• _The problem_:
Rewrite the stretch from "Image resolution: width=476" through "Log out using выйти link", changing "pixels" to "px" and keeping everything else the same.
BEGIN Records provided
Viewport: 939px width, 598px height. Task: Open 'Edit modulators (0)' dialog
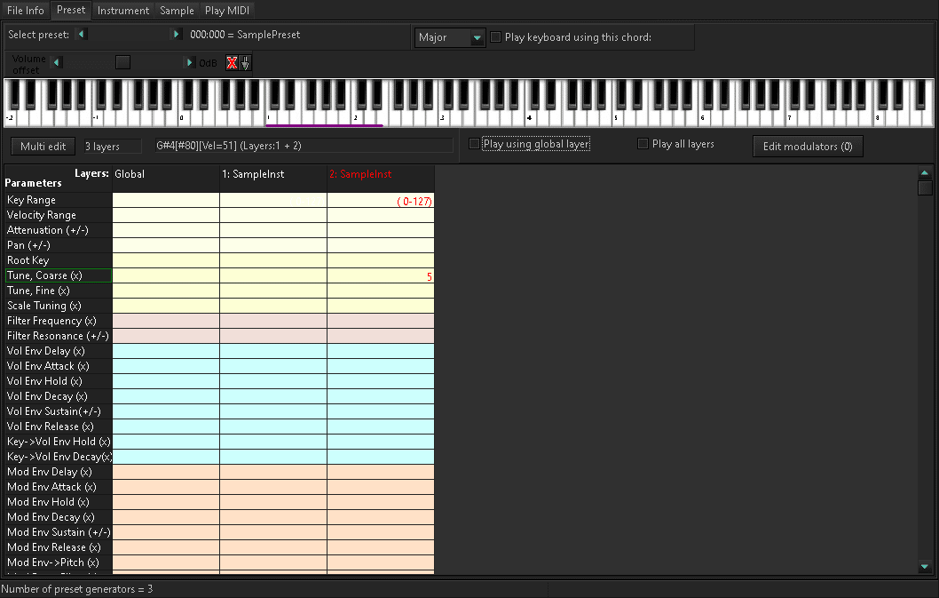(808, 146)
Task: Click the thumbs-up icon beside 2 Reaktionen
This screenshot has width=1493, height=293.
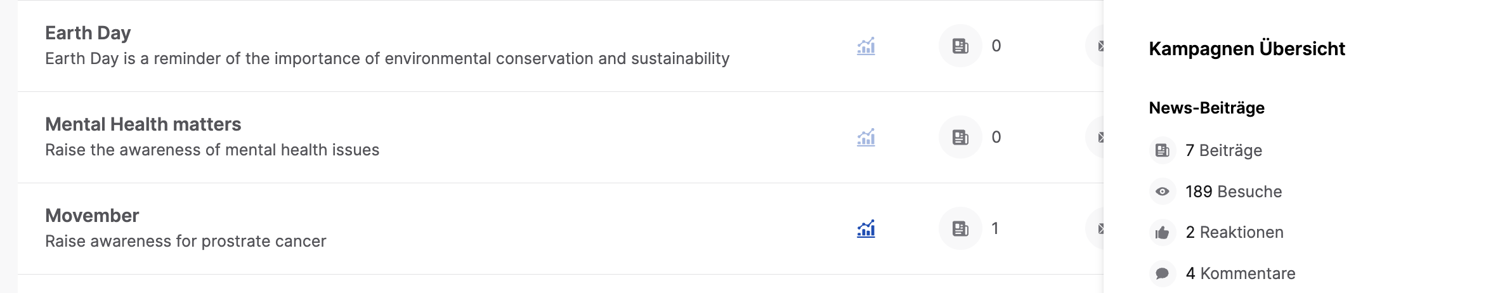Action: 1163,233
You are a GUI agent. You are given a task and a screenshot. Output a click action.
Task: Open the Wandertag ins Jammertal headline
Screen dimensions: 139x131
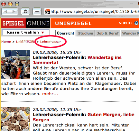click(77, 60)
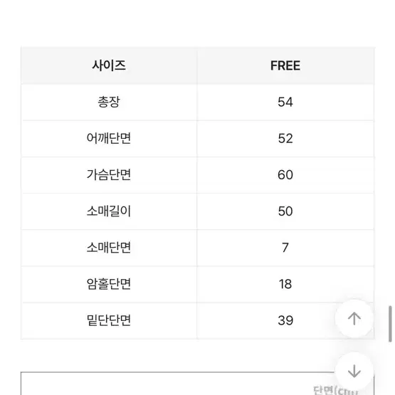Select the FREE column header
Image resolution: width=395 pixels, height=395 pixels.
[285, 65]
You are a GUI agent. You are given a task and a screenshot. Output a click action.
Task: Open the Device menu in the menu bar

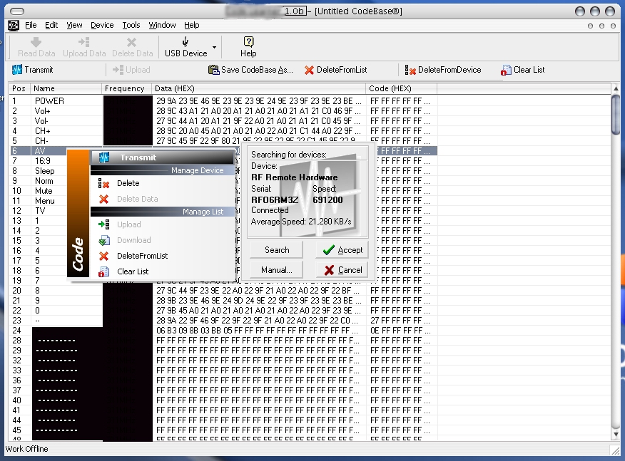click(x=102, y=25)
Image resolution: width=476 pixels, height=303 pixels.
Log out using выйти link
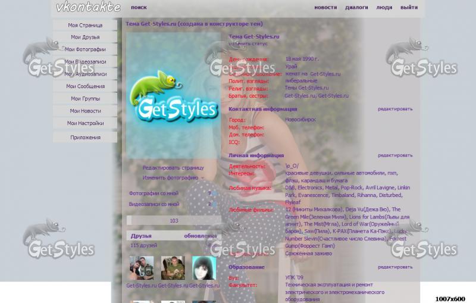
END Records provided
BEGIN Records provided
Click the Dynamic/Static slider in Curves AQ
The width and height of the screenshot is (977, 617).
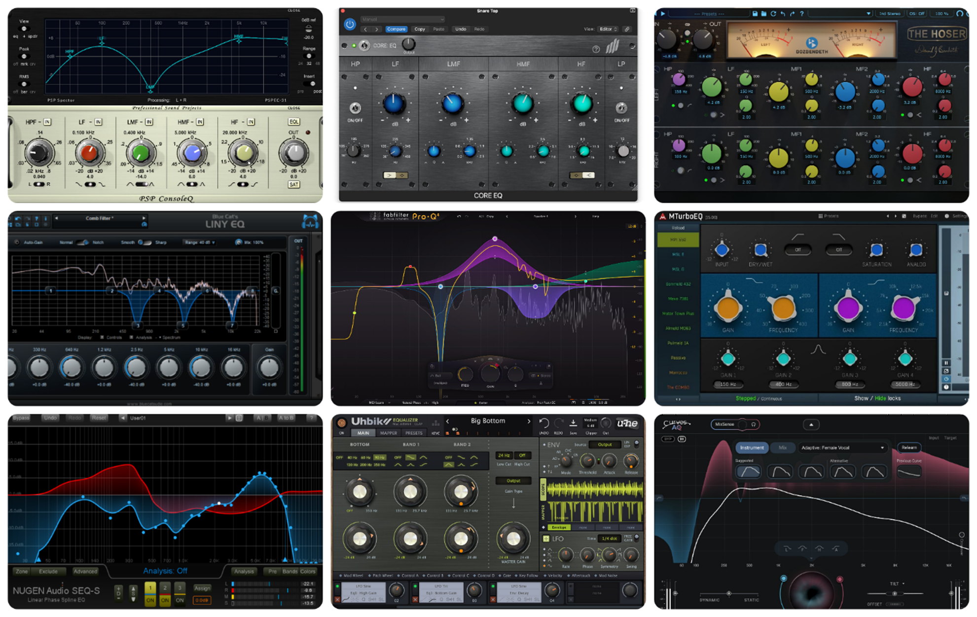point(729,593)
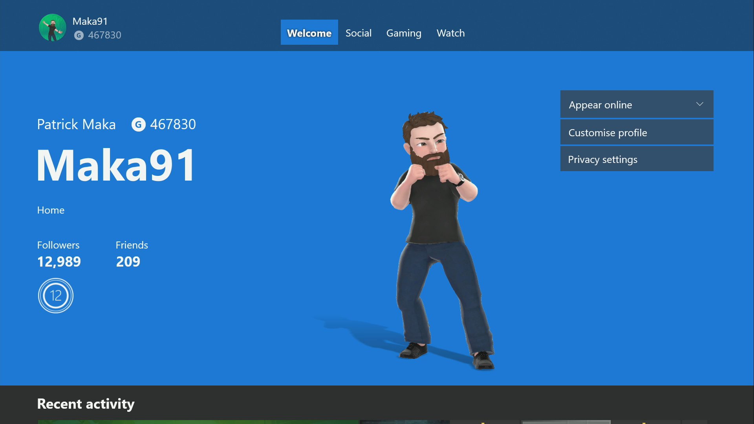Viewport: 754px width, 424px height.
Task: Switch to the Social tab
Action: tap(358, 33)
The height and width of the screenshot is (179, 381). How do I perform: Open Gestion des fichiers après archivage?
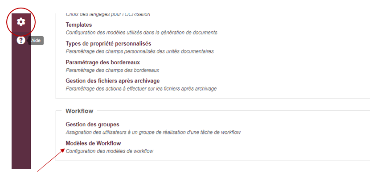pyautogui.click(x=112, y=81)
END Records provided
• _Final answer_:
Image resolution: width=476 px, height=303 px.
Log out using выйти link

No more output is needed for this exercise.